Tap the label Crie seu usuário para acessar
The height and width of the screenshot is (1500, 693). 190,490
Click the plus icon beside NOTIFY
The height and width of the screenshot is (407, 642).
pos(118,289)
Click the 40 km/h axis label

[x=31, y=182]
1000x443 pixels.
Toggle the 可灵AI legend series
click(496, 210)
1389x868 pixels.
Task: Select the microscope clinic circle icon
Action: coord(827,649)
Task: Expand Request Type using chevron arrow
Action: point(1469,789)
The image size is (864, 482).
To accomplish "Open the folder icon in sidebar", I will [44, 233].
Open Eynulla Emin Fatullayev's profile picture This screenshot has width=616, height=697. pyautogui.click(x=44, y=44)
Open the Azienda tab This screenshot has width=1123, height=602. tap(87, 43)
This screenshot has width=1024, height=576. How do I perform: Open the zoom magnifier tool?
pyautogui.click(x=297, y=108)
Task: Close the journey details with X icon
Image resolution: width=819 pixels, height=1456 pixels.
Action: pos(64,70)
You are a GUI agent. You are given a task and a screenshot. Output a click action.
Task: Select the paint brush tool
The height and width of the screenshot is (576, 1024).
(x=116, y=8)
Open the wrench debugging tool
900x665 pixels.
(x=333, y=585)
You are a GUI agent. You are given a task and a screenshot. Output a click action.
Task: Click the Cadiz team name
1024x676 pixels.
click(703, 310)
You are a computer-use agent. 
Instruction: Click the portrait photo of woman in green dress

::::::

WORK ORDER:
Starting at the line that contains "1024x676 pixels.", copy each line exactly through the end of the listing above. Include that first line and the last one, and add nothing.

RESPONSE:
1024x676 pixels.
click(703, 310)
You are a computer-use agent. 
Instruction: Click the portrait photo of woman in green dress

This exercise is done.